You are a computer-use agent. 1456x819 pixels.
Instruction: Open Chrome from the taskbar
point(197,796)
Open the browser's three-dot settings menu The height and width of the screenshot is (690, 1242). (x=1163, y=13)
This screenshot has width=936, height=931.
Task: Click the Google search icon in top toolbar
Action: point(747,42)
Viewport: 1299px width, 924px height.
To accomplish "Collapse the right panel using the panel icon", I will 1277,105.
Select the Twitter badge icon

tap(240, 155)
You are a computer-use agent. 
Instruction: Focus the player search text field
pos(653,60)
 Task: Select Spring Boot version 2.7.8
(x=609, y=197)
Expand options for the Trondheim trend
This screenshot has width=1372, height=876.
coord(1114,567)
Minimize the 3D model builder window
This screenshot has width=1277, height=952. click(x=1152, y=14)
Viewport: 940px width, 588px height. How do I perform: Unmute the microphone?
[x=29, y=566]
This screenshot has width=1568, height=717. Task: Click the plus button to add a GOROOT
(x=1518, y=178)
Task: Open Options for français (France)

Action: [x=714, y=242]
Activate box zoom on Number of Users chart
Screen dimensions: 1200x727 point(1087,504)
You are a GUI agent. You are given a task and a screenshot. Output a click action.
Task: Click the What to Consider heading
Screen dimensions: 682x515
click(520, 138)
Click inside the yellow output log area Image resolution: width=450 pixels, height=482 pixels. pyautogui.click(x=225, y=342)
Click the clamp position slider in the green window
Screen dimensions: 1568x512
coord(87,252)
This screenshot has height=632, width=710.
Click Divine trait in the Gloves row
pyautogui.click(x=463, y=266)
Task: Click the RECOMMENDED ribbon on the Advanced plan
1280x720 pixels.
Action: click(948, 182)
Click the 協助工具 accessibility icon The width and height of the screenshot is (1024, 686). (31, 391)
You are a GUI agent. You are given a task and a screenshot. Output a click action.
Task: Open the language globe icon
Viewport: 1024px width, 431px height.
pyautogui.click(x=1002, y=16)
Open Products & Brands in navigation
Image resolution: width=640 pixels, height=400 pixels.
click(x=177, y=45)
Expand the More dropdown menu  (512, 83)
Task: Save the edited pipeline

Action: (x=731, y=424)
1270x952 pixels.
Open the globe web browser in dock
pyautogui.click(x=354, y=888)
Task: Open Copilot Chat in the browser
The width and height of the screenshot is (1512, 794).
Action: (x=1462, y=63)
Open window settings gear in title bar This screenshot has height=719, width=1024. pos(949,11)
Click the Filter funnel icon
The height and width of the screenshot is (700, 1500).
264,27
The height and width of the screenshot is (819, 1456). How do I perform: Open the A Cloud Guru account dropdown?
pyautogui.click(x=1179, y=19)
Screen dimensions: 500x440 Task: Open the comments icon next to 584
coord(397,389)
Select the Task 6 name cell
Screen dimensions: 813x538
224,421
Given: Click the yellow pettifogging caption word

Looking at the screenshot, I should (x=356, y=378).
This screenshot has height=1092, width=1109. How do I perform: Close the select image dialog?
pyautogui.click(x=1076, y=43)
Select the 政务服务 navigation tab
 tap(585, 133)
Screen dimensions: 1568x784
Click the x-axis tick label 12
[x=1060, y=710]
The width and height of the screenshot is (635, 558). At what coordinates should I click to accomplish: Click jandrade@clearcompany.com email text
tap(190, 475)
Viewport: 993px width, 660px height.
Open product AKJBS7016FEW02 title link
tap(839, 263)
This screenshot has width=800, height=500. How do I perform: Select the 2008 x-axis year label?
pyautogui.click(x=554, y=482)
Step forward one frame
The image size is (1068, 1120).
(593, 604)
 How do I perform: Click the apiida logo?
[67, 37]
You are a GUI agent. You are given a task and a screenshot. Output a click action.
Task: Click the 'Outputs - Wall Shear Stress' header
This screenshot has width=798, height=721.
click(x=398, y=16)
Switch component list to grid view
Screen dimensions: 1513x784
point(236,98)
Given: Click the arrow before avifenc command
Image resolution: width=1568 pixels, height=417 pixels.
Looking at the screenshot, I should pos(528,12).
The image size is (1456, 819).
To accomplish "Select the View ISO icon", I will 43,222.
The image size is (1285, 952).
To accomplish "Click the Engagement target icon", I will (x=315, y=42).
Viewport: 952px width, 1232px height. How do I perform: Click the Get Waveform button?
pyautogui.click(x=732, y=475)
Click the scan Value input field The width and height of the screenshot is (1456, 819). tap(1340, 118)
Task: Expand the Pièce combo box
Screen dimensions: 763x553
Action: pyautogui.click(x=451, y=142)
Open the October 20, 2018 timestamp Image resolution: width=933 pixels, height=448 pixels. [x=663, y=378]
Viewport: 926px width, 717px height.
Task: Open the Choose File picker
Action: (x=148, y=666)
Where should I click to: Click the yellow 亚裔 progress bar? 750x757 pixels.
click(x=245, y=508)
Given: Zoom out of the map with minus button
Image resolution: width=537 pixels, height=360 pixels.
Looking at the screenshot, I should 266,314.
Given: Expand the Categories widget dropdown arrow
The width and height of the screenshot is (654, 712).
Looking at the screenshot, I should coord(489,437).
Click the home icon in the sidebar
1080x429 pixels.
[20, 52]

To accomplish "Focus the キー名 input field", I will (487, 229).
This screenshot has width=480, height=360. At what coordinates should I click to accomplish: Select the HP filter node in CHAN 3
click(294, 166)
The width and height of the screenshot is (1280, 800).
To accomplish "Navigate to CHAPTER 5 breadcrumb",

Given request:
Format all of the data above as a numbered list, one line per item, and omit the blank lines.

Task response:
1. You are a computer-use agent. 1456x819 pixels.
2. Instruction: Open Chrome from the taskbar
3. point(197,796)
4. Open the browser's three-dot settings menu The height and width of the screenshot is (690, 1242). (x=1163, y=13)
5. This screenshot has width=936, height=931.
6. Task: Click the Google search icon in top toolbar
7. Action: point(747,42)
8. Viewport: 1299px width, 924px height.
9. To accomplish "Collapse the right panel using the panel icon", I will 1277,105.
10. Select the Twitter badge icon
11. tap(240, 155)
12. You are a computer-use agent. 
13. Instruction: Focus the player search text field
14. pos(653,60)
15.  Task: Select Spring Boot version 2.7.8
16. (x=609, y=197)
17. Expand options for the Trondheim trend
18. This screenshot has width=1372, height=876.
19. coord(1114,567)
20. Minimize the 3D model builder window
21. This screenshot has width=1277, height=952. click(x=1152, y=14)
22. Viewport: 940px width, 588px height. How do I perform: Unmute the microphone?
23. [x=29, y=566]
24. This screenshot has width=1568, height=717. Task: Click the plus button to add a GOROOT
25. (x=1518, y=178)
26. Task: Open Options for français (France)
27. Action: [x=714, y=242]
28. Activate box zoom on Number of Users chart
29. Screen dimensions: 1200x727 point(1087,504)
30. You are a GUI agent. You are given a task and a screenshot. Output a click action.
31. Task: Click the What to Consider heading
32. Screen dimensions: 682x515
33. click(520, 138)
34. Click inside the yellow output log area Image resolution: width=450 pixels, height=482 pixels. pyautogui.click(x=225, y=342)
35. Click the clamp position slider in the green window
36. Screen dimensions: 1568x512
37. coord(87,252)
38. This screenshot has height=632, width=710.
39. Click Divine trait in the Gloves row
40. pyautogui.click(x=463, y=266)
41. Task: Click the RECOMMENDED ribbon on the Advanced plan
42. 1280x720 pixels.
43. Action: click(948, 182)
44. Click the 協助工具 accessibility icon The width and height of the screenshot is (1024, 686). (31, 391)
45. You are a GUI agent. You are given a task and a screenshot. Output a click action.
46. Task: Open the language globe icon
47. Viewport: 1024px width, 431px height.
48. pyautogui.click(x=1002, y=16)
49. Open Products & Brands in navigation
50. Image resolution: width=640 pixels, height=400 pixels.
51. click(x=177, y=45)
52. Expand the More dropdown menu  (512, 83)
53. Task: Save the edited pipeline
54. Action: (x=731, y=424)
55. 1270x952 pixels.
56. Open the globe web browser in dock
57. pyautogui.click(x=354, y=888)
58. Task: Open Copilot Chat in the browser
59. The width and height of the screenshot is (1512, 794).
60. Action: (x=1462, y=63)
61. Open window settings gear in title bar This screenshot has height=719, width=1024. pos(949,11)
62. Click the Filter funnel icon
63. The height and width of the screenshot is (700, 1500).
64. 264,27
65. The height and width of the screenshot is (819, 1456). How do I perform: Open the A Cloud Guru account dropdown?
66. pyautogui.click(x=1179, y=19)
67. Screen dimensions: 500x440 Task: Open the comments icon next to 584
68. coord(397,389)
69. Select the Task 6 name cell
70. Screen dimensions: 813x538
71. 224,421
72. Given: Click the yellow pettifogging caption word
73. Looking at the screenshot, I should (x=356, y=378).
74. This screenshot has height=1092, width=1109. How do I perform: Close the select image dialog?
75. pyautogui.click(x=1076, y=43)
76. Select the 政务服务 navigation tab
77.  tap(585, 133)
78. Screen dimensions: 1568x784
79. Click the x-axis tick label 12
80. [x=1060, y=710]
81. The width and height of the screenshot is (635, 558). At what coordinates should I click to accomplish: Click jandrade@clearcompany.com email text
82. tap(190, 475)
83. Viewport: 993px width, 660px height.
84. Open product AKJBS7016FEW02 title link
85. tap(839, 263)
86. This screenshot has width=800, height=500. How do I perform: Select the 2008 x-axis year label?
87. pyautogui.click(x=554, y=482)
88. Step forward one frame
89. The image size is (1068, 1120).
90. (593, 604)
91.  How do I perform: Click the apiida logo?
92. [67, 37]
93. You are a GUI agent. You are given a task and a screenshot. Output a click action.
94. Task: Click the 'Outputs - Wall Shear Stress' header
95. This screenshot has width=798, height=721.
96. click(x=398, y=16)
97. Switch component list to grid view
98. Screen dimensions: 1513x784
99. point(236,98)
100. Given: Click the arrow before avifenc command
101. Image resolution: width=1568 pixels, height=417 pixels.
102. Looking at the screenshot, I should pos(528,12).
103. The image size is (1456, 819).
104. To accomplish "Select the View ISO icon", I will 43,222.
105. The image size is (1285, 952).
106. To accomplish "Click the Engagement target icon", I will (x=315, y=42).
107. Viewport: 952px width, 1232px height. How do I perform: Click the Get Waveform button?
108. pyautogui.click(x=732, y=475)
109. Click the scan Value input field The width and height of the screenshot is (1456, 819). tap(1340, 118)
110. Task: Expand the Pièce combo box
111. Screen dimensions: 763x553
112. Action: pyautogui.click(x=451, y=142)
113. Open the October 20, 2018 timestamp Image resolution: width=933 pixels, height=448 pixels. [x=663, y=378]
114. Viewport: 926px width, 717px height.
115. Task: Open the Choose File picker
116. Action: (x=148, y=666)
117. Where should I click to: Click the yellow 亚裔 progress bar? 750x757 pixels.
118. click(x=245, y=508)
119. Given: Zoom out of the map with minus button
120. Image resolution: width=537 pixels, height=360 pixels.
121. Looking at the screenshot, I should 266,314.
122. Given: Expand the Categories widget dropdown arrow
123. The width and height of the screenshot is (654, 712).
124. Looking at the screenshot, I should coord(489,437).
125. Click the home icon in the sidebar
126. 1080x429 pixels.
127. [20, 52]
128. To accomplish "Focus the キー名 input field", I will (487, 229).
129. This screenshot has width=480, height=360. At what coordinates should I click to accomplish: Select the HP filter node in CHAN 3
130. click(294, 166)
131. The width and height of the screenshot is (1280, 800).
132. To accomplish "Navigate to CHAPTER 5 breadcrumb",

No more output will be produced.